Termino el mundo 5-1 de Super Mario Bros.
Gano 800 puntos que no significan nada.
En el siguiente nivel, Mario devora un hongo
y se vuelve una versión colosal de sí mismo.
Me pregunto si al crecer su semblante,
también crece su alma,
o su ira,
o su eczema,
su taquicardia,
o su pánico.
Quiero saber si su autodesprecio,
su abominación por los otros
y su impulso de masturbarse se agigantan también.
Al menos en mí, estos elementos jamás han dejado de agrandarse.
Un golpe seco del otro lado del muro me hace voltear a la derecha.
Miro caer mi póster de una joven desnuda con casco de astronauta.

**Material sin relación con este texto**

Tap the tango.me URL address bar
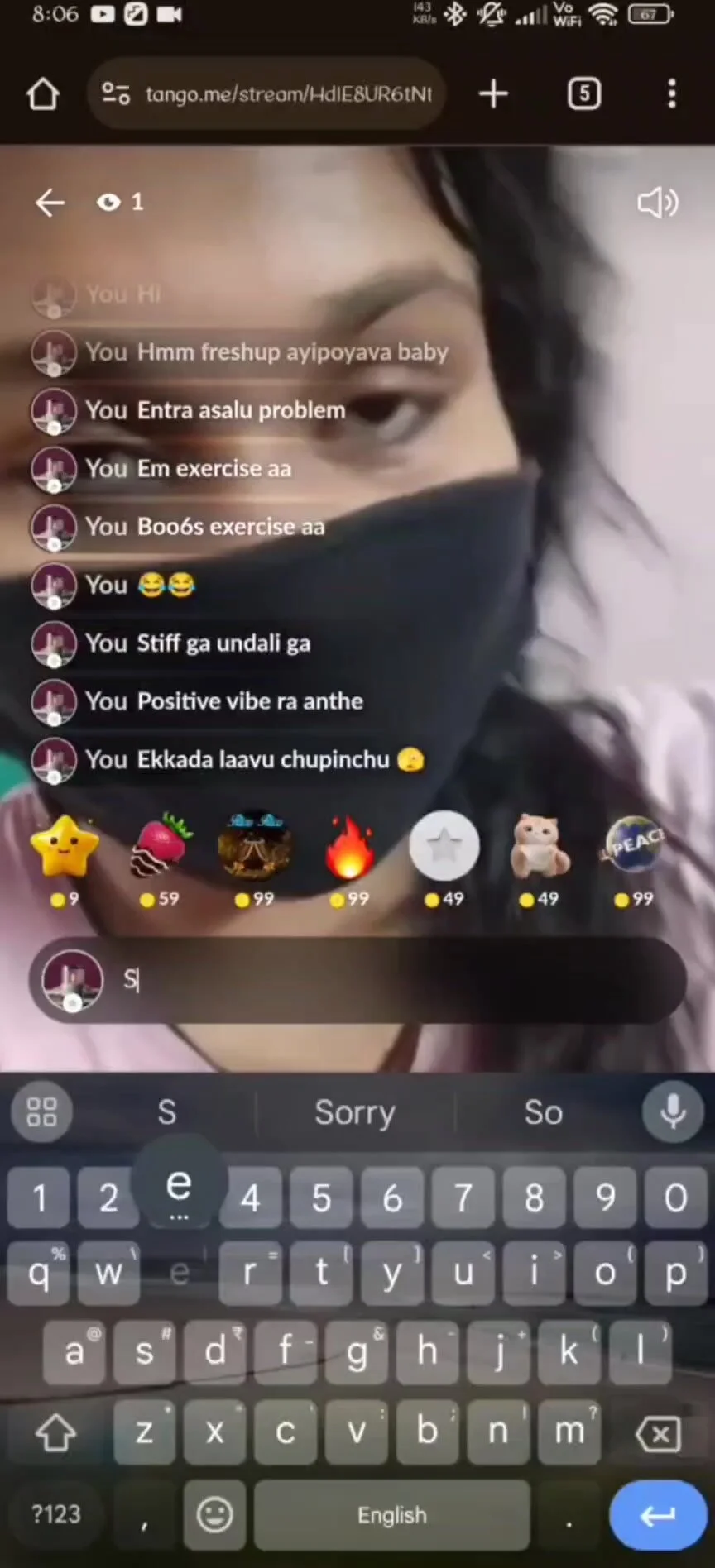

La muchacha es hermosa incluso en su caída, en su total abatimiento.
Oigo a mi padre que golpea de nueva cuenta a mi madrastra.
Imagino que él (o tal vez ella) gana 800 puntos que no significan nada.
Maldigo a media voz. Le pongo pausa al juego.
Debo apretar con demasiada fuerza el botón
porque mi desmesura y el tiempo lo han vuelto minusválido.
Saco entonces la antigua .22 del cajón superior del semanario.
Estaba envuelta en una playera pirata del Necaxa.
Cargo dos balas doradas y dos balas plateadas en el tambor.
Abro de un golpe la puerta de madera a punto de podrirse.
Dos disparos al vientre para él.
Dos disparos al cuello para ella.
Una punzada en el hombro me reanima.
Maldigo en voz muy alta.
Tiemblo.
Tiemblan también las piernas de mi padre.
En mi cuarto no ha cambiado absolutamente nada.
Le quito la pausa al juego.
Me duele el dedo cuando oprimo el botón
porque seguramente lo lastimó el gatillo.
Espero que me dé tiempo de terminar el mundo 5-2
antes de que llegue el diablo,
mi hermano,
dios
o algunos policías.
Incinero a un Koopa Troopa y miro caer despacio su caparazón.
Gano 200 puntos que son la recompensa de mis actos.
Me turba pensar que no podré jugar en mucho tiempo.